Tabela 14. Lista das estruturas encontradas no PDB, separadas por proteína, com nome do depósito,
método de obtenção, a espécie, a resolução e a data do depósito.
Toxina Número
(PDB) Métodos experimentais Organismo (angstrom) Resolução depósito Ano do
Melitina 2MLT Cristalografia de Raios-X Construção
sintética 2.00 15/10/1990 1BH1 Espectroscopia de Ressonância Magnética Nuclear (RMN) Apis mellifera X 06/01/1999 Fosfolipase
A2 1POC Cristalografia de Raios-X Apis mellifera 2.00 07/09/1992
Tertiapina 1TER Espectroscopia de
Ressonância Magnética Nuclear (RMN)
Apis mellifera X 08/04/1994
Hialuronidase 1FCQ Cristalografia de Raios-X Apis mellifera 1.60 01/10/2001
1FCU Cristalografia de Raios-X Apis mellifera 2.10 01/10/2001
1FCV Cristalografia de Raios-X Apis mellifera 2.65 01/10/2001
2J88 Cristalografia de Raios-X Apis mellifera 2.60 23/10/2006
Nos estudos de estruturas protéicas terciárias foi observada uma pequena quantidade de proteínas de Apis mellifera, apesar de ser uma abelha muito estudada.
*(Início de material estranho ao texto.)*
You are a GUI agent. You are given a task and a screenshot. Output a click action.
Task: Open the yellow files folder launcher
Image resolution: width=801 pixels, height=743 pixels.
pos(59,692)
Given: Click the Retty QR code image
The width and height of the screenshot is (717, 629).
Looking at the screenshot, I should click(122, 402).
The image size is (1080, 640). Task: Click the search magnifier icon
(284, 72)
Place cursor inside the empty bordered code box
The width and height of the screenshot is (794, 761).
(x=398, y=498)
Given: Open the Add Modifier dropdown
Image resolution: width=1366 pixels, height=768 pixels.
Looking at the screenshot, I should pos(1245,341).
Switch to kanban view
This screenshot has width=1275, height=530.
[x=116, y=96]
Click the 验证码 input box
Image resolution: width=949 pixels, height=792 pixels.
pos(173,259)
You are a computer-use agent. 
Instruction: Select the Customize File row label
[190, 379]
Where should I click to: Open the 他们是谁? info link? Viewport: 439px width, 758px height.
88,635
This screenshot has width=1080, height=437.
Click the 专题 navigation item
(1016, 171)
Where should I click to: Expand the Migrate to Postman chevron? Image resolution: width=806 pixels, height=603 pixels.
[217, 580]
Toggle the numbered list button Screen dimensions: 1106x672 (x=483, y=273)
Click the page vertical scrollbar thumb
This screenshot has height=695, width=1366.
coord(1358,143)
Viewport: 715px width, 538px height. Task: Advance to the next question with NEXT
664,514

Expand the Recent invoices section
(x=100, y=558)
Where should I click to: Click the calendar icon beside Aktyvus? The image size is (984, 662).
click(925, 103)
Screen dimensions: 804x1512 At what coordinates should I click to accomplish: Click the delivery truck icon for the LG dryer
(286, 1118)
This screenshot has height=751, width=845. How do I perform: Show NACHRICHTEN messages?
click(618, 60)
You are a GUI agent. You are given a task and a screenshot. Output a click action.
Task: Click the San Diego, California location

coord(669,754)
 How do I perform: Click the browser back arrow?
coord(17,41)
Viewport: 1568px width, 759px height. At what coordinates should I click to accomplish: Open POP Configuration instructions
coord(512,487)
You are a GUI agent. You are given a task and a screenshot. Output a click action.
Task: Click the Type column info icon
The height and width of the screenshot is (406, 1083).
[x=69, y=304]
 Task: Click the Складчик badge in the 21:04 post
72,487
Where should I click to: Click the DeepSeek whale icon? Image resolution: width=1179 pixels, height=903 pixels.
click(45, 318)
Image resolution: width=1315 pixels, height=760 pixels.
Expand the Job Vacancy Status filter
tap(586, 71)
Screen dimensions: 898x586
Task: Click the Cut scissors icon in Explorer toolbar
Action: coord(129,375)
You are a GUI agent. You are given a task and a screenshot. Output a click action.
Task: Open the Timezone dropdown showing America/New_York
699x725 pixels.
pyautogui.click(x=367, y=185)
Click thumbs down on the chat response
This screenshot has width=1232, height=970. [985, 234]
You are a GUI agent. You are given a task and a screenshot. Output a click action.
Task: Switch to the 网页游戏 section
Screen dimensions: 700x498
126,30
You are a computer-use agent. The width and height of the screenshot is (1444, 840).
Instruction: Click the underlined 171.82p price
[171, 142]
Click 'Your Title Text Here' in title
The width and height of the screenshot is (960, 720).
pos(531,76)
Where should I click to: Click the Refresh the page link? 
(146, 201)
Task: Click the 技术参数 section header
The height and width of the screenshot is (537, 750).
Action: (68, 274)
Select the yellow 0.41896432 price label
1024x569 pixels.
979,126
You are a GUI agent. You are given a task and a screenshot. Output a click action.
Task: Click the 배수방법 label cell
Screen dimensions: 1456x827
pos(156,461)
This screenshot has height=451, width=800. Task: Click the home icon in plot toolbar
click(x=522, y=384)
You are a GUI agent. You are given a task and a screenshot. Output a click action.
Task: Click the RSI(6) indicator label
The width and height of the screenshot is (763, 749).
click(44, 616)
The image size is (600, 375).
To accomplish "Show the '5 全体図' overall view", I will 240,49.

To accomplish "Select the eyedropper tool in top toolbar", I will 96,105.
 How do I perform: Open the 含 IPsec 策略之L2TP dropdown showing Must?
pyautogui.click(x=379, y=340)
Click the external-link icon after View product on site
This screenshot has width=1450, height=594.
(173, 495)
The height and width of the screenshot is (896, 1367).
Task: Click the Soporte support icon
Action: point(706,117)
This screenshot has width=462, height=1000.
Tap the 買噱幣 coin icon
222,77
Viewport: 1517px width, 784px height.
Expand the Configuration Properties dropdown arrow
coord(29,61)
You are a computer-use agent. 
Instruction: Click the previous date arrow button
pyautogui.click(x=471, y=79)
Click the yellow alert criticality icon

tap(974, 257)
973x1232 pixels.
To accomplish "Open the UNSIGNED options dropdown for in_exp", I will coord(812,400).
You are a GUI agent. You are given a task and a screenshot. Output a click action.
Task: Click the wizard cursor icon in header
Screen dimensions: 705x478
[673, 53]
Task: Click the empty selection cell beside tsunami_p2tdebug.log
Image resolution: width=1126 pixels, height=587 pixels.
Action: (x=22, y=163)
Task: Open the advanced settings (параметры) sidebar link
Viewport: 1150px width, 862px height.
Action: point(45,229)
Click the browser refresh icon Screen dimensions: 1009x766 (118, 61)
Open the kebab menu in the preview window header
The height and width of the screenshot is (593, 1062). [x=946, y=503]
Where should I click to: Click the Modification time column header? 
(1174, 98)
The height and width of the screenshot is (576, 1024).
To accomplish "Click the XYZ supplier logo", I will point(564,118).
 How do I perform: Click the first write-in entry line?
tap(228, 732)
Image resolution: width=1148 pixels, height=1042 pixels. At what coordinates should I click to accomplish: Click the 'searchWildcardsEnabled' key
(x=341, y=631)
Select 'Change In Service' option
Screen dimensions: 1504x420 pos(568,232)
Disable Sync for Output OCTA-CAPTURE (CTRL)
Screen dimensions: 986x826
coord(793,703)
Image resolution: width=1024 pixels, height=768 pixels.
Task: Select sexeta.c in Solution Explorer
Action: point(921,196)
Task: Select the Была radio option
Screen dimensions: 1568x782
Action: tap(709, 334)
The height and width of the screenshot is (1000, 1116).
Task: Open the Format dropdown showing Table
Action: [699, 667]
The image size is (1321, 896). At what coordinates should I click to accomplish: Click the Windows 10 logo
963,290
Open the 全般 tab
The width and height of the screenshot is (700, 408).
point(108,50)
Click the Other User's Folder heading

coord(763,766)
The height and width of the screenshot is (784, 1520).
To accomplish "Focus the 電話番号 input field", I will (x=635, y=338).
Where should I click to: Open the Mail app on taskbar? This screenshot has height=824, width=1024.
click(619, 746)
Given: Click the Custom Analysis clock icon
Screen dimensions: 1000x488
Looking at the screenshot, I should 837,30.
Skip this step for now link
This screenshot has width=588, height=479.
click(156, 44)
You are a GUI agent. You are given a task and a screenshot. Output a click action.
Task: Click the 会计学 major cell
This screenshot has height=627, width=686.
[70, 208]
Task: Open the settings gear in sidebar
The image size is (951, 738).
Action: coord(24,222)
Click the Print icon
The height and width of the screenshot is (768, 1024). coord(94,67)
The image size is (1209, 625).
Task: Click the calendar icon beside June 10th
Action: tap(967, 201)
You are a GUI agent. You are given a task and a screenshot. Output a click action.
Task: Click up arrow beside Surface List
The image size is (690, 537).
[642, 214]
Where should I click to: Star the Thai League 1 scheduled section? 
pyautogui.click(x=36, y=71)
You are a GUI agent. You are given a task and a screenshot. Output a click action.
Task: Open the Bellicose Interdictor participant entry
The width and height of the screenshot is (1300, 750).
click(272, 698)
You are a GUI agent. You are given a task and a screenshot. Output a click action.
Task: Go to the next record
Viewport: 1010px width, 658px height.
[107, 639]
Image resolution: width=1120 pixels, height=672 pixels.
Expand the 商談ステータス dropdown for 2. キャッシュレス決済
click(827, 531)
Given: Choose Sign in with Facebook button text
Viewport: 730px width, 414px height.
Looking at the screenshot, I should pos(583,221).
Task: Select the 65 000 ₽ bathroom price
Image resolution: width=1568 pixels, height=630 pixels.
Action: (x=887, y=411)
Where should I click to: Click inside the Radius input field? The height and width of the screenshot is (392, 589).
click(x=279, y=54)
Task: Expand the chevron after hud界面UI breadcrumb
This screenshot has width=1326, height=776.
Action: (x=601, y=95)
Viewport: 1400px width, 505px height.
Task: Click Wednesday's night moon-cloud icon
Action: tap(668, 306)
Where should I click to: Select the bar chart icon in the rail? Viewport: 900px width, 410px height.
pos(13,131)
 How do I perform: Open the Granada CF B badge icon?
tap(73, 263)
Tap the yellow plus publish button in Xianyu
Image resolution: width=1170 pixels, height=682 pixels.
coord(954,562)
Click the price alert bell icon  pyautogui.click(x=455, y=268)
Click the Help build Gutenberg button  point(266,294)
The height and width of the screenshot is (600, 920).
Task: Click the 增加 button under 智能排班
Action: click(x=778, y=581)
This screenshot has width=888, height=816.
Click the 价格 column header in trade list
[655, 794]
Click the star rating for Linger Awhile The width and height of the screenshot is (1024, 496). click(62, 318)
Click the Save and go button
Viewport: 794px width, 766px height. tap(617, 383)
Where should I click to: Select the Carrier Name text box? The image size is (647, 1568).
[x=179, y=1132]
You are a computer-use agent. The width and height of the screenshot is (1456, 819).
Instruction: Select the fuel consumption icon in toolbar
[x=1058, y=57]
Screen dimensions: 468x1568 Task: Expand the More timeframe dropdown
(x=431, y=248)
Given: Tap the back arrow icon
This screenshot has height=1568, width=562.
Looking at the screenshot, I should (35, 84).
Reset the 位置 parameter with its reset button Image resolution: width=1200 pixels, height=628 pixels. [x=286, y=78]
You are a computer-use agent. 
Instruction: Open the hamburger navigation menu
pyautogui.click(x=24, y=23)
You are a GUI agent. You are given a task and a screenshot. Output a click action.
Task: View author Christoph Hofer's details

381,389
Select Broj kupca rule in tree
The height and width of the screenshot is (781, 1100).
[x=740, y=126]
Durante a aquisição das seqüências de DNA e proteínas, nove tipos de proteínas diferentes foram encontrados; entretanto, somente quatro tipos de proteínas foram encontrados no PDB, demonstrando a possibilidade de novos estudos estruturais com as proteínas ainda não avaliadas. Em relação às proteínas disponíveis no PDB, as proteínas majoritárias do veneno da abelha já estão disponíveis, que são: Fosfolipase A2 e Melitina.
4.3. Desenvolvimento do Sistema
O desenvolvimento de um sistema em que se concentrem somente informações de abelhas é de grande importância, devido ao número cada vez maior de acidentes por abelhas. Desta forma, a criação e a existência deste banco de dados públicos vêm ocupar uma lacuna existente nos bancos de dados disponíveis. As informações contidas neste sistema auxiliariam os estudos com veneno de abelhas, uma vez que o objetivo do é obter e concentrar informações de experimentos in vitro, in silico e in vivo de inibição do veneno de abelhas.
O sistema Bee Venom (http://gbi.fmrp.usp.br/beevenom/) está finalizado. Entretanto o sistema permanecerá em constantes atualizações para suprimento de uma maior quantidade de dados, que ocorrerá por meio de colaborações. No sistema, as informações de plantas medicinais, proteínas e estruturas de venenos de abelhas, referências e dados laboratoriais coletados de bancos de dados públicos continuam sendo inseridas e categorizadas. As seqüências de proteínas de venenos de abelhas e vespas foram coletadas de bancos de dados público, como NCBI (National Center for Biotechnology
Information) (Sirotkin, 2006). As estruturas protéicas foram obtidas no banco de dados
públicos do PDB, os dados de plantas medicinais obtidos do banco de dados público como Brazilian-Plants (Hashimoto, 2002), as referências obtidas por meio do levantamento bibliográfico do PUBMED (http://www.ncbi.nlm.nih.gov/sites/entrez?db=PubMed). Os dados laboratoriais foram obtidos por meio de experimentos laboratoriais realizados durante a realização desse projeto. Já as informações a respeito das proteínas de veneno de Apis
mellifera foram obtidas através de artigos e do banco de dados públicos do UniProt
(http://beta.uniprot.org/). Os dados de acidentes com abelhas foram obtidos através dos bancos de dados públicos de saúde do Brasil: Sistema de Informação de Agravos de Notificação (SINAN), Centro de Vigilância Epidemiológica (CVE), DATASUS e outros. Os
Links sugeridos no sistema são de sites visitados durante a realização do projeto. A
ferramenta Clustal foi inserida nos sistema para auxiliar as análises. Esses dados foram submetidos até o momento ao sistema que já está apto a receber dados de colaboradores cadastrados.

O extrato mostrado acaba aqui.